And it’s about feet.
For being such an important part of our body, we seem to be, as a general rule, really opposed to feet. We don’t like see them, we don’t like to touch them, and we certainly don’t like to smell them. Feet are relegated to the category of “Things that make you go, blegh”, better left hidden and out of sight.
So when Jesus gets down on his hands and knees with a basin of water and starts to wash the dirty, grimy feet of twelve men, the reaction for many is, “ewww”. I can’t say that’s an unreasonable reaction, given the time and place how those feet must have been.
I also think, though, that that reaction is part of what makes the story so moving. Jesus is about to die, be hung on a cross, and he decides to show his love for his disciples by getting down on the ground, in the dirt, in a humiliating and vulnerable position. He shows his love by degrading himself, touching people’s feet, providing a necessary, but unsavory service that would have most of us cringing.
The true love of Jesus is shown not with bells, whistles, trumpets, Oscars and Emmies, but through the simple acts of compassion that others feel are below them.
How often do we as Christians seek to emulate Jesus on the cross? We want to be the center of attention, to have our deeds shown before others, to go out in a blaze of glory that has onlookers saying, “Truly, these people were children of God.” The theology of glory pervades our sense of self.

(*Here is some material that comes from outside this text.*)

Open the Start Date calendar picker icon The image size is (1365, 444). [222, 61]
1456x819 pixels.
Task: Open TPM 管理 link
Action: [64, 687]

It makes us important, and we like to be important.
What would it look like if we emulated Jesus in the dirt? Washing feet is uncomfortable. It makes us cringe. It makes us dirty. It is not an activity most of us would see ourselves doing. But precisely because of its simplicity, it’s degrading nature, it’s discomfort, it also makes us like Jesus.
For tonight, this is how Jesus chose to show love—by getting on his hands in a simple, intimate act of compassion.
Tonight, this one time during the year, we are invited to participate in that same act of love and compassion. “Just as I have loved you,” says Jesus, “You also should love one another”. It can be uncomfortable. It can make us vulnerable. It may offend our normal sensibilities. But in it, we find the heart of Jesus before the storm.
Featured Image: “communion elements with candles” by Lars Hammar is licensed under CC BY-NC-SA 2.0.
Have you seen the movie “To The Wonder,” written and directed by Terrence Malick? A very-unHollywood-like examination of love, both romantic and spiritual. And an amazing climactic scene unlike any other you are likely to ever see.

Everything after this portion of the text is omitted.